31 October, 2010

Wheelie Machine

I've managed to get through a short list of modifications to the Trials bike this weekend. In no particular order:

I wanted to move the footpegs back, to get some weight off the nose of the bike. This side of the bike was the most difficult spot to get pegs to fit into, as the exhaust bracket, swingarm, rear brake lever, and kick starter all need to be friendly. As it turns out, I had a set of spare pillion foot pegs that pivoted up. This allows the kick start lever to clear. I mounted them to a stout piece of aluminum (the same 1"x5/8" piece I made the extended front leading links with) that mounts to the lower frame section:

I also had several spare rear brake foot levers, so with a bit of cutting and welding, I managed to get one that fit around the exhaust and was sitting in the correct location for my foot to reach.

The new handlebar was a spare Hodaka piece I had in the parts bin. Much wider, a bit taller, and fits standard 7/8" throttle and grips. I still need to route the throttle cable properly, and likely fit it inside tidy looking sleeve:

Looking a bit 4x4-ish, I've gained roughly 2.5" of ground clearance:

One of the big benefits of the new handlebars and rear-set footpegs, is a dramatic change on "corner" weights. In this case, the amount of weight on the front and rear wheel. With me standing on the bike in a normal riding position on the old setup, the weights were:

Front: 125#
Rear: 180#

With the new bars and footpegs, the weights are:

Front: 110#
Rear: 195#

I've managed to shift 15 pounds off the nose and onto the rear tire. The end result? Wheelies. It is very easy to lift the front tire up and over curbs now without much effort. I'm also much more comfortable standing on the bike, with a less crouched position.


26 October, 2010

Old Man River

I took the day off today to spend my birthday hanging out with my little Mexican. We ate, shopped, watched movies, and I drank and brewed some beer. Overall, a great day.

I made a good haul too, as shown below:

Yes, two pairs of New Balance shoes (thanks Craigs and Susan) two beer shirts (thanks Panama) and two CDs. One is a "Book on CD" of three different Ken Follet novels. The other is a Phil Collins greatest hits. Hells yeah. a 6-pack of brew was also in the mix, but those are chillin' in the fridge already.

This evening I started a brew for a Christmas Ale. It has some orange peel, cinnamon, nutmeg, pumpkin pie spice, and some Willamette hops for a 15 minute boil. It smelled super yummy! I'm hoping this will be ready for some Xmas sipping.

* [RECORDS SHOWN]:
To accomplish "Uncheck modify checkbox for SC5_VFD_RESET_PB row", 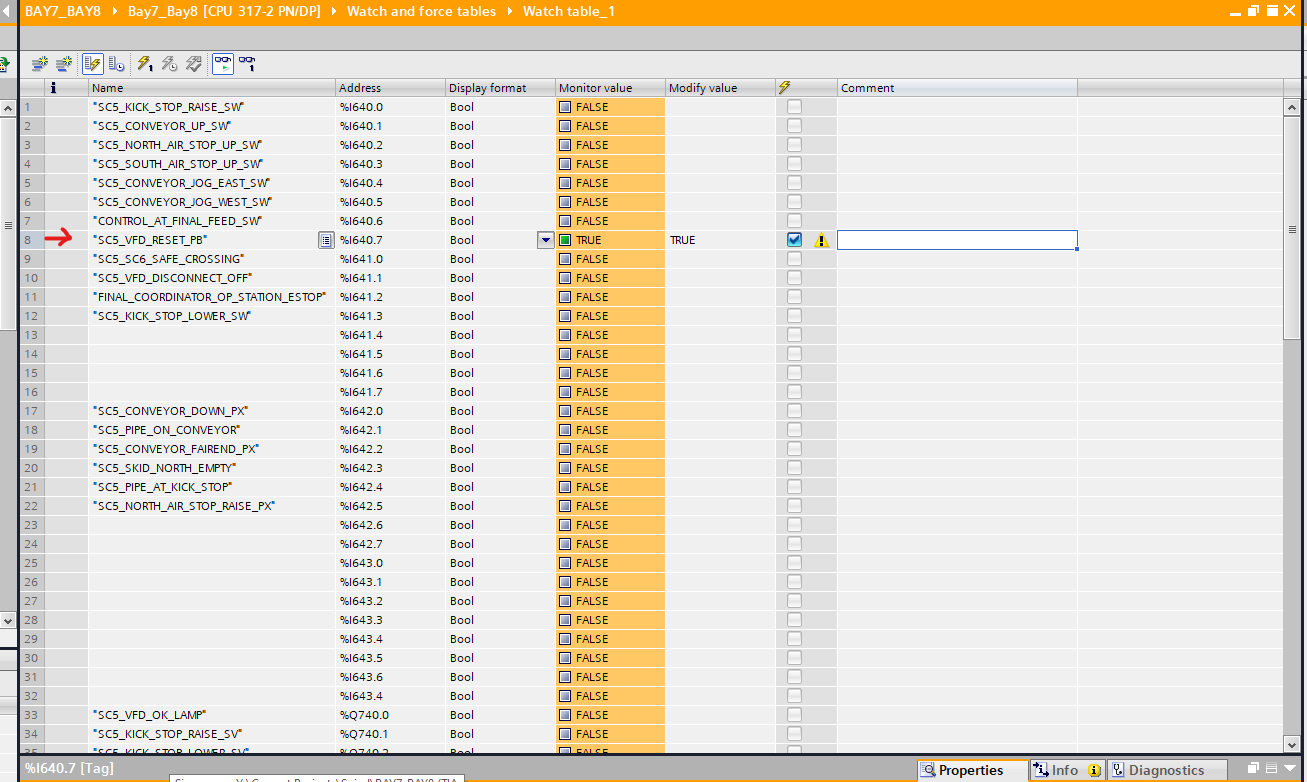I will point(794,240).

---

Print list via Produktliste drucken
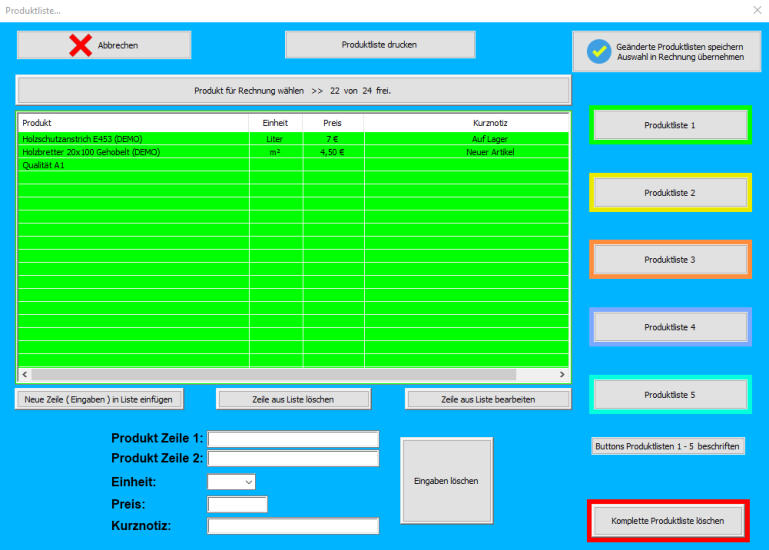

--

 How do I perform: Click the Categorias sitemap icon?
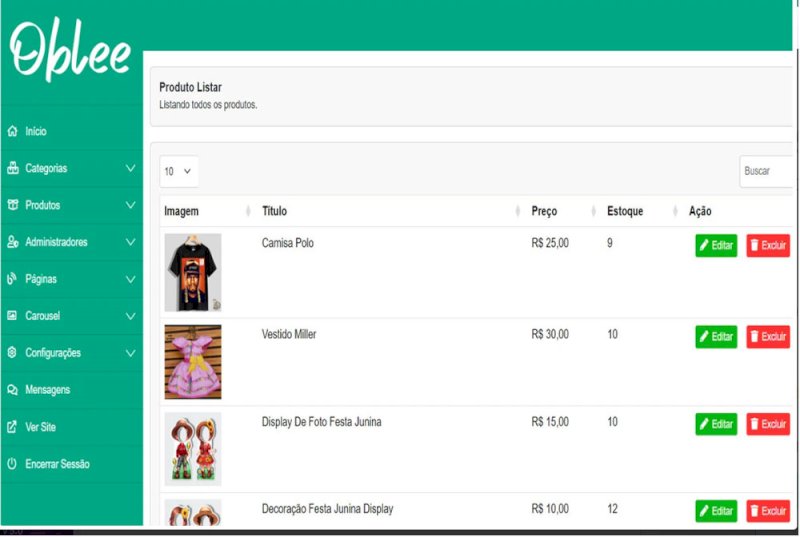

* [REQUIRED WORK]: Continue the dated blog posts about the trials bike and the birthday brew day, starting after their last sentence.

* [RESPONSE]:
24 October, 2010

Motorcycle parts organization - part 1

I am taking on the overwhelming task of organizing all of spare parts from my many bike projects. This includes the partially assembled parts bikes, and the many many many boxes of random stuff throughout the garage, storage building, and side yard.

Job #1 was to put up some new shelves in the garage. But since it has been raining all weekend, I haven't had a chance to get my shelving material. So I've jumped into Job #2, which is to organize the parts. I had some spare shipping boxes and made up some labels to identify the categories. Long story short, I got busy organizing today. I can tell already this is going to take a while. I have lots of treasures!


23 October, 2010

Spanish Shocks from England

My Betor Expert Trials shocks arrived from England today, after spending a whopping 3 days in transit. Thank you FedEx. I ordered from England because most of the US Trials/Vintage bike companies were more expensive for the same part, and/or didn't have them in stock. As it happens, Sammy Miller Products had the exact pair I wanted in stock, and shipped the same day I submitted my order.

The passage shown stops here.